I'm from Old South Wales and I'm interested almost everything. Narrowing it down a bit: cooperatives, social enterprises, decent public services, complexity science, The Cynefin Framework, behavioural science and a sustainable future. In 2018/19 I completed a Winston Churchill Travelling Fellowship, looking at big cooperative enterprises and social businesses in NE Spain and the USA. You can find out more here:

18 Responses

  1. Louise

    You’ve just reminded me that when I was at school we had to do this with a mini cannon. It was exhausting but such fun. I think I still have the medal somewhere I got for being on the winning team!

  2. Chris kirman

    Watched the competition many times when competing myself in the Inter Service Skill at Arms Competition at the Royal Tournament. Excellent entertainment and always got audience participation. After our own events we used the Field Gun bar to drink and relax. My wife was introduced to Pusser’s Rum in the bar when she came to visit with my 2 year old son. She asked for white wine and got a double rum. She was addicted for life.

  3. Was involved with manchester youth field gun crew for quite a number of years/ I would say the best years of enjoyment doing something, and watching young lads compete in THE toughest team sport in the world was fantastic, you cannot praise the bravery enough, or their spirit.

    1. Alex Howard

      Terry, could you get in touch as I would not want the northern gunners to be left out as I develop the youth foundation for the sport. I intend to host a youth field gun council in the spring to kick things off. Cheers Alex

  4. Alex Howard

    Terry, command field gun was considered to have died in 1999 and since then the sport has been dominated by flat runs run by amateur teams. The shift was the change from the athletes (serving sailors drafted to the team) being professional to the sport becoming wholly amateur; yet another unique facet of the sport. I intend to change that! I am in the process of making the sport professional once more as I can see no other way of getting ‘command’ back where it belongs. There’s not just one mountain to climb but many. I am also developing governance and the youth foundation for the sport. I would welcome enquiries form anyone and particularly if you feel you could contribute or were part of the Manchester or Bolton Youth teams. Burning…….

  5. Russ Coulthard

    19 years since we last run, we are mates for life a special brotherhood that now extends to the rival crews we ran against. We have a great get together every Army Navy rugby match

  6. Gaz

    A great article… and I’m even in the video from the last run… with all fingers… just… was a great loss to the Navy and a spectacle of the likes we will never see again. BZ.

  7. Jim

    RAF have still got the Red Arrows! The Army have plenty of bands and horses!
    This was the only decent PR the navy ever had! Despite the great leadership training!

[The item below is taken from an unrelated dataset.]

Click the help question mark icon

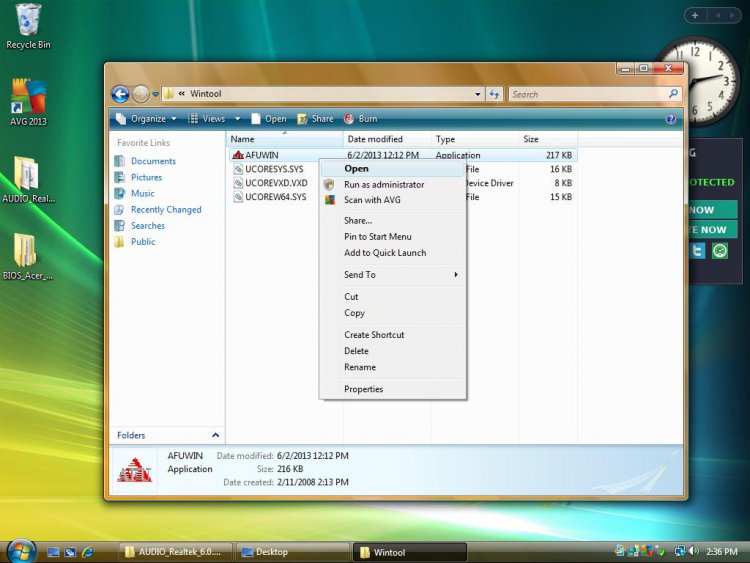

    Gone forever! Thanks Mr Blair.

  8. I was a medic at RNB (Portsmouth) and often had the task of repairing field gunners. they would come in “Broken” Fingers, ankles, you name it. but the words would be “strap It up Doc I’m running tonight”.. the first was a request. but you cant run with that! “Strap it up Doc I’m running tonight”. second time was not a request.. Go for wisdom not valour. Do not go for best of three. You would strap it up. He would say thank you and go on his way and he would run that night.. Field gun is not a sport it is a religion. I knew a guy that would try for selection every year. to get fit he would punch a senior rate for which he would be sentenced to Detention. Quarters. that was a hard regime.. he would come out of there really fit for his selection exam.. It was a sad sad day that these contest between the bases died. even if it did make it easier for us medics.. Of course The Royal Tournament at earls Court was one of the best recruiting forces ever.